University of Redlands


        Currently the United States is center stage in a multitude of political and economic events. The United States continues to have a positive risk assessment score. The United States is considered to be a stable economic and political force; however, it is entered a very uncertain climate with a multitude domestic politics and foreign. Domestically the government is currently shutdown causing for a drop-in business and consumer confidence. The current shutdown is the longest in history could also influence the country's debt ceiling beginning in March if unresolved. Internationally tension is mounting with North Korea, NAFTA is in talks to be cancelled if no agreement between Canada and the U.S is made and the trade war with China continues to intensify.

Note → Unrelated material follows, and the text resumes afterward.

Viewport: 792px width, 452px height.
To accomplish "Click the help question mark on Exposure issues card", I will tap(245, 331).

        Besides the political and economic risks, there are some legal concerns with the current President of the United States that increases political risk. The President has been investigated for a large portion of his term and many associates of the president have been arrested or indicted. I will identify the top political risks faced by the United States.

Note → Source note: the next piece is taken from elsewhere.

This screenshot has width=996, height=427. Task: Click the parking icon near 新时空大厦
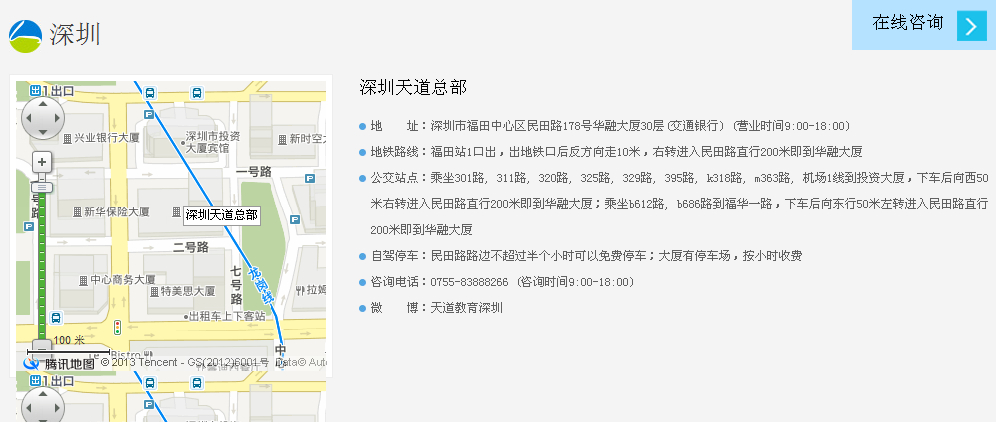click(309, 175)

Global Trade Protectionism

        Trade protectionism is the deliberate attempt by a country to limit trade even if the market is open. Barriers of entry are placed to slow down trade. The United States is currently taking the lead questioning fairness of current trade deals. The focus is with China and the current cabinet has filed cases of unfair trade practices with China further increasing the tension. The United States is also threatening to disband NAFTA beginning with Canada This move could signal to other countries with trade deficits with the United States that they too would be targets of trade barriers.  The United States has also mentioned that they would leave the WTO (World Trade Organization) this move could weaken substantially the international trade system. While the United States becomes more of a protectionist other country will fill a role in international trade. China in the Asia could begin to diversify its investments throughout Asia. Mexico could become more diverse and trade away from the United States and focus its trade on Europe and Asia alike.

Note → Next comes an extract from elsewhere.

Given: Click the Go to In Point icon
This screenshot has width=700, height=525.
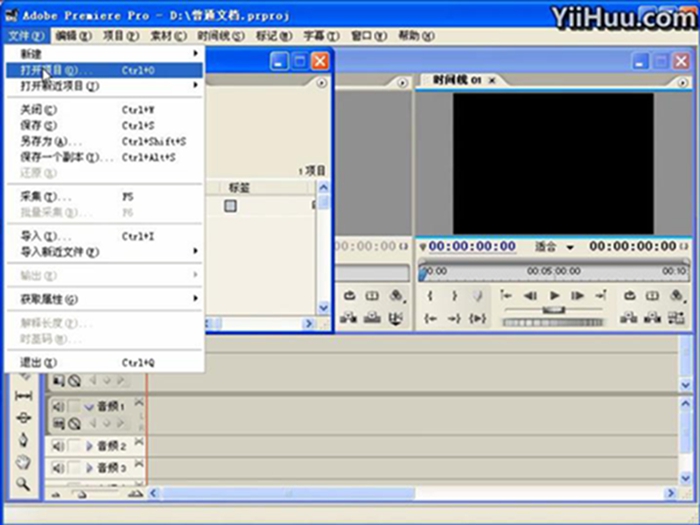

Effects on Business Conditions

        With the United States affecting trade the direct effect will mostly affect consumption, employment and investment. The changes in these three categories will have a negative impact on the United States Gross Domestic Product. The United States has relied heavily on outsourcing jobs and importing cheaper goods, which will make it hard for the U.S to substitute products increasing consumerism. ON the other side of the spectrum the U.S will be further impacted by tariffs abroad and lower imports will only have minimal offset. All this will make more expensive to invest in the United States adding another dimension of cause and effect. An example of direct hit to a company is Whirlpool who has been vocal about the tariffs. A Whirlpool spokesman states that the rise in steel is affecting the product, which is a direct reflection of the increased tariffs.  On the other side Nucor, a producer of steel product agrees with current policy on trade. “The tariffs send a clear message that the U.S. is done asking nicely for compliance with the rules of trade,” said Nucor Chairman and CEO John Ferriola.[1] At this point there is a noticeable effect, but it is hard to determine the benefit.